First, it was the first time anyone has challenged the law based on the First and Fifth Amendments; until now all the challenges have been on an individual being discharged because they’re gay. But to take the approach that keeping quiet about your sexual orientation is a violation of free speech and being discharged for it is a violation of self-incrimination is remarkable for its common sense and fundamental rightness. Whether or not you believe that gays and lesbians should serve openly in the armed forces, it’s very hard to make the argument that they, unlike the straight soldiers, cannot talk openly about their personal lives or be discharged for saying that they went out on a date last night with someone of their same sex. It’s discrimination, and in a country founded on the idea of equal rights for all, it’s wrong.
The second good was that this case was brought by the Log Cabin Republicans; the gay GOP group. As hard as it might be to get your mind around the idea of gay Republicans — after all, the GOP has made a lot of money and secured their base as the Anti-Gay Party — but the reality is that like every group, not everyone thinks alike. And in a way I admire the Log Cabin Republicans for taking the case to the court. It makes it a little tougher for the homophobes in the GOP to claim that this was the doings of liberals. They’ll still come up with the canard of judicial activism — an unelected judge is making laws — but, like the Bill of Rights, that’s how our system works.

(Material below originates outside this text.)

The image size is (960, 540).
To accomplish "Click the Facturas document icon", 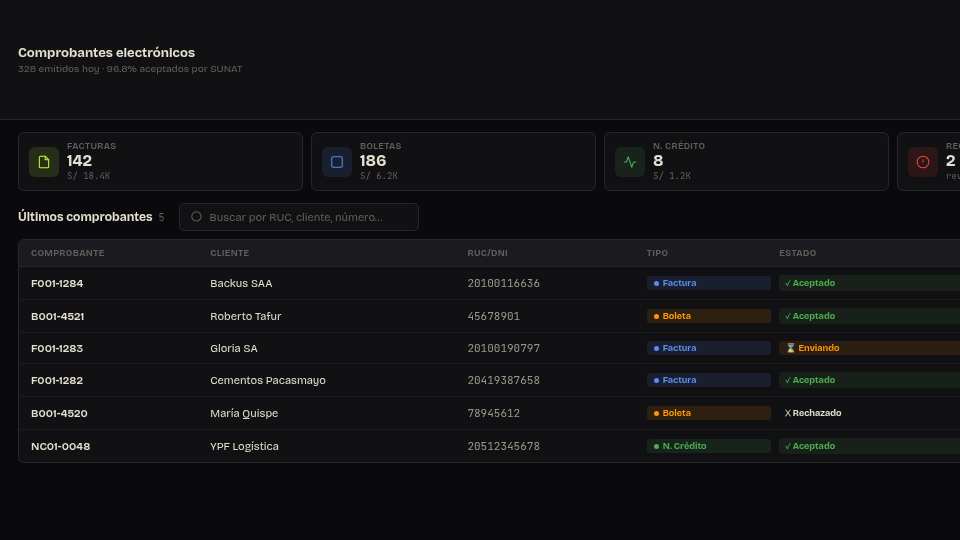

There’s been some justifiable impatience from gay-rights advocates that the Obama administration has not done enough to put an end to DADT. After all, the president campaigned on it and a lot of people voted for him based on the assumption that he would immediately lift the ban by executive order. But following the legislative route guarantees that the next Republican president can’t reinstate it, and if the rulings in the courts are upheld, it relieves the administration of the responsibility for lifting the ban on their own, providing them with political cover. (I’m shocked, shocked to find politics going on here!) Frankly, I would rather we went through the sometimes aggravating process of lawmaking rather than rely on executive orders and lower court rulings. There is, at least, the impression of permanence.
This ruling comes at a time when DADT is in the process of being repealed by Congress; the House has already passed it and now we’re just waiting for the Senate. Whether or not this will advance the clock on it is uncertain, but like the ruling on Prop 8 last month from the federal court, the tide is turning.